Inner Lament Of Revelation 18:19

Revelation 18:19 - A Neville Goddard interpretation

Read Revelation 18 in context

Scripture Focus

19And they cast dust on their heads, and cried, weeping and wailing, saying, Alas, alas, that great city, wherein were made rich all that had ships in the sea by reason of her costliness! for in one hour is she made desolate.
Revelation 18:19

Biblical Context

That passage presents a city whose wealth comes from the ships of trade, and those who depend on it mourn its fall. In plain terms, it shows how a life fixated on external riches can be swiftly desolated.

Neville's Inner Vision

Revelation 18:19 becomes a parable of your inner economy: the great city is the habitual attachment to wealth and status, the ships are your thoughts and faculties that venture into the sea of supply.

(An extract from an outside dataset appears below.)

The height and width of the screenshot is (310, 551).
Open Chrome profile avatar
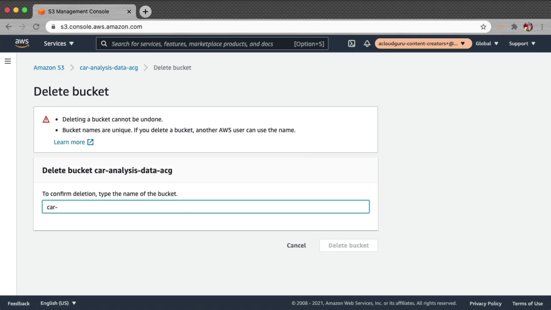click(528, 27)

The dust on their heads and their lament are the last vestiges of belief in an external metropolis that defines you by what you own. When the inner conviction shifts—when you awaken to the I AM that you are—the desolation comes not by fire but by a renunciation: you see that riches are not a distant monument but a present mood of consciousness. The hour of doom is the instant you release the belief that your provision rests on outer structures. In that moment, the entire city dissolves and you discover that the kingdom was within all along, already provided by your awareness. Remember: judgment and accountability are the art of returning to faith in the I AM, choosing the imagined state of abundance now rather than awaiting a desolate outer city.

Practice This Now

Imaginative Act: Sit with eyes closed and affirm 'I am wealth' as the living I AM; revise the belief that provision comes from an outer city. Feel-it-real that abundance flows from your inner awareness now.